[Listing of entries on finding words and elements]
---------------
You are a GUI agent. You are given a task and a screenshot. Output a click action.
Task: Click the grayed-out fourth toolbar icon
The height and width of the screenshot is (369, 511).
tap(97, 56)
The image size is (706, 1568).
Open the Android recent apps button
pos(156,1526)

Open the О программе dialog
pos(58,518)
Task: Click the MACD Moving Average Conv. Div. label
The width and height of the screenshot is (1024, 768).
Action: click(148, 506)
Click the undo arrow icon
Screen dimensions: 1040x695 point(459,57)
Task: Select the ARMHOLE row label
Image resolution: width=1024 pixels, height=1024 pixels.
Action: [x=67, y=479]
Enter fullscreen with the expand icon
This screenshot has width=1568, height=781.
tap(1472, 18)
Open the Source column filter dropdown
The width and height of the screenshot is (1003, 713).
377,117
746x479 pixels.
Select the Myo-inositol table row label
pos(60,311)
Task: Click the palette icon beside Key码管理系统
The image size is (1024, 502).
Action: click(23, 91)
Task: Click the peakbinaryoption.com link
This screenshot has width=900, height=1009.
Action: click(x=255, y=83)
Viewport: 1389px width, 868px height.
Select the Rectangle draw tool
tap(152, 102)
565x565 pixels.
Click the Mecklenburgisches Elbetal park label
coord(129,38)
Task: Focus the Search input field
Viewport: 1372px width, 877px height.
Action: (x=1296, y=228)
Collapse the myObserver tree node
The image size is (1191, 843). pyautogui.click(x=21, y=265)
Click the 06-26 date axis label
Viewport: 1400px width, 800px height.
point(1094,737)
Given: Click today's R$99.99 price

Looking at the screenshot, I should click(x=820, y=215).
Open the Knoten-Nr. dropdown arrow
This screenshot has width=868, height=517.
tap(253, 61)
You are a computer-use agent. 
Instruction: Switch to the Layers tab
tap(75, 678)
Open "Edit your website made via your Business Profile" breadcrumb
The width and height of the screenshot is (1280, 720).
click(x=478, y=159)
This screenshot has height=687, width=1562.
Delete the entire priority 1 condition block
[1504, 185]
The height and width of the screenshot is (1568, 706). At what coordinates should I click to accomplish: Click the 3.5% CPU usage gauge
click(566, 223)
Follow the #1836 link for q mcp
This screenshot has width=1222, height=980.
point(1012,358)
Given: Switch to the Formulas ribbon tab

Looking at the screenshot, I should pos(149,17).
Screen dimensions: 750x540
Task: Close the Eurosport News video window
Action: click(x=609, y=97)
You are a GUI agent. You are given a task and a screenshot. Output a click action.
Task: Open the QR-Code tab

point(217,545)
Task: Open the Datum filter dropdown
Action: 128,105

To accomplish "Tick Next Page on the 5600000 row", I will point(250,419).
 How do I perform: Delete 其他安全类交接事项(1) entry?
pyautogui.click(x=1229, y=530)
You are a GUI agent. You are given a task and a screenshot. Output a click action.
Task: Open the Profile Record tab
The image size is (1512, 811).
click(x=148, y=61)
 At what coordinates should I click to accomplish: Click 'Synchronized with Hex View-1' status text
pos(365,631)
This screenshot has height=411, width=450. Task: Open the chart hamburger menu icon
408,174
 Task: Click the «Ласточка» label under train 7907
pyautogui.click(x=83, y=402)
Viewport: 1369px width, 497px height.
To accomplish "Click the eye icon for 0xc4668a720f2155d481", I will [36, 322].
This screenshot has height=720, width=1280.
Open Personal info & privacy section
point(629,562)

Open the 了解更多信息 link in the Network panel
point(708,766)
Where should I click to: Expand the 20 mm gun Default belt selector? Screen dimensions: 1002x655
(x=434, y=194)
---------------
**PROBLEM STATEMENT:** Please repeat every line of the listing above word for word.

**SOLUTION FOR THIS EXERCISE:**
You are a GUI agent. You are given a task and a screenshot. Output a click action.
Task: Click the grayed-out fourth toolbar icon
The height and width of the screenshot is (369, 511).
tap(97, 56)
The image size is (706, 1568).
Open the Android recent apps button
pos(156,1526)

Open the О программе dialog
pos(58,518)
Task: Click the MACD Moving Average Conv. Div. label
The width and height of the screenshot is (1024, 768).
Action: click(148, 506)
Click the undo arrow icon
Screen dimensions: 1040x695 point(459,57)
Task: Select the ARMHOLE row label
Image resolution: width=1024 pixels, height=1024 pixels.
Action: [x=67, y=479]
Enter fullscreen with the expand icon
This screenshot has width=1568, height=781.
tap(1472, 18)
Open the Source column filter dropdown
The width and height of the screenshot is (1003, 713).
377,117
746x479 pixels.
Select the Myo-inositol table row label
pos(60,311)
Task: Click the palette icon beside Key码管理系统
The image size is (1024, 502).
Action: click(23, 91)
Task: Click the peakbinaryoption.com link
This screenshot has width=900, height=1009.
Action: click(x=255, y=83)
Viewport: 1389px width, 868px height.
Select the Rectangle draw tool
tap(152, 102)
565x565 pixels.
Click the Mecklenburgisches Elbetal park label
coord(129,38)
Task: Focus the Search input field
Viewport: 1372px width, 877px height.
Action: (x=1296, y=228)
Collapse the myObserver tree node
The image size is (1191, 843). pyautogui.click(x=21, y=265)
Click the 06-26 date axis label
Viewport: 1400px width, 800px height.
point(1094,737)
Given: Click today's R$99.99 price

Looking at the screenshot, I should click(x=820, y=215).
Open the Knoten-Nr. dropdown arrow
This screenshot has width=868, height=517.
tap(253, 61)
You are a computer-use agent. 
Instruction: Switch to the Layers tab
tap(75, 678)
Open "Edit your website made via your Business Profile" breadcrumb
The width and height of the screenshot is (1280, 720).
click(x=478, y=159)
This screenshot has height=687, width=1562.
Delete the entire priority 1 condition block
[1504, 185]
The height and width of the screenshot is (1568, 706). At what coordinates should I click to accomplish: Click the 3.5% CPU usage gauge
click(566, 223)
Follow the #1836 link for q mcp
This screenshot has width=1222, height=980.
point(1012,358)
Given: Switch to the Formulas ribbon tab

Looking at the screenshot, I should pos(149,17).
Screen dimensions: 750x540
Task: Close the Eurosport News video window
Action: click(x=609, y=97)
You are a GUI agent. You are given a task and a screenshot. Output a click action.
Task: Open the QR-Code tab

point(217,545)
Task: Open the Datum filter dropdown
Action: 128,105

To accomplish "Tick Next Page on the 5600000 row", I will point(250,419).
 How do I perform: Delete 其他安全类交接事项(1) entry?
pyautogui.click(x=1229, y=530)
You are a GUI agent. You are given a task and a screenshot. Output a click action.
Task: Open the Profile Record tab
The image size is (1512, 811).
click(x=148, y=61)
 At what coordinates should I click to accomplish: Click 'Synchronized with Hex View-1' status text
pos(365,631)
This screenshot has height=411, width=450. Task: Open the chart hamburger menu icon
408,174
 Task: Click the «Ласточка» label under train 7907
pyautogui.click(x=83, y=402)
Viewport: 1369px width, 497px height.
To accomplish "Click the eye icon for 0xc4668a720f2155d481", I will [36, 322].
This screenshot has height=720, width=1280.
Open Personal info & privacy section
point(629,562)

Open the 了解更多信息 link in the Network panel
point(708,766)
Where should I click to: Expand the 20 mm gun Default belt selector? Screen dimensions: 1002x655
(x=434, y=194)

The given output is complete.